The National Rifle Association (NRA) appeared to be recently hacked by a Russian ransomware group named Grief. The group reportedly got hold of internal NRA documents about grant proposals, emails, and meeting minutes and posted the files online, threatening to leak more if the NRA did not pay up. The documents are now deleted from Grief's website and the NRA has remained silent about whether or not they have paid the ransom, however, according to a report from "The Daily Beast", Grief went even beyond to try to get their pay.

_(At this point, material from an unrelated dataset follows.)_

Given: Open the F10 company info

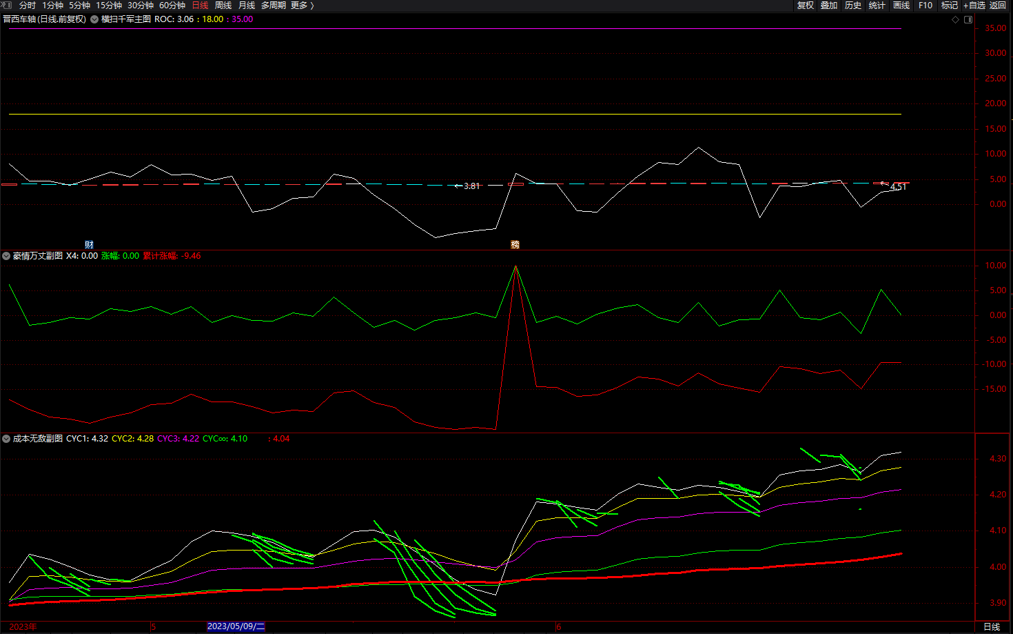Looking at the screenshot, I should pos(925,6).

When the hack made headlines, a mysterious group of Twitter bots started sharing and posting almost exclusively about Grief. Sam Riddell, associate threat intelligence analyst of information operations at FireEye's Mandiant, told The Daily Beast that the bot's purpose seems to be to amplify coverage of Grief's hacking incidents.

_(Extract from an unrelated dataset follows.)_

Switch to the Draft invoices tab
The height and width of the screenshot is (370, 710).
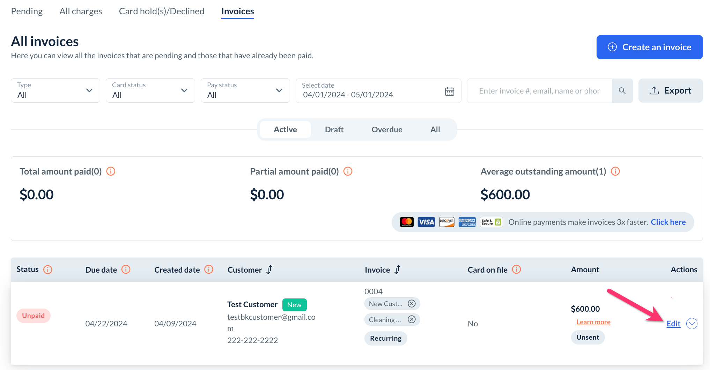point(334,130)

It appears that Grief has been dissatisfied with the attention their activities have been getting, according to security experts that spoke with The Daily Beast. "These groups have started to adopt new strategies, or new levers, effectively, for pushing out their message and getting people to pay attention to it." said Jeremy Kennelly, senior manager of financial crime analysis at Mandiant.
Riddell said that odds are high that Grief is operating this mysterious network of Twitter bots. And Kennelly said that this could be a new tactic that other groups might use to extort their victims. "It wouldn't surprise me if in the wake of this we see that used more broadly." said Kennelly.
Another security firm, GroupSense, told The Daily Beast the bots are also posting about political issues, such as the NRA, gun violence and Nazis. The CEO of GroupSense, Tom Richards, said these hacking groups could be influenced by "nation-state actors."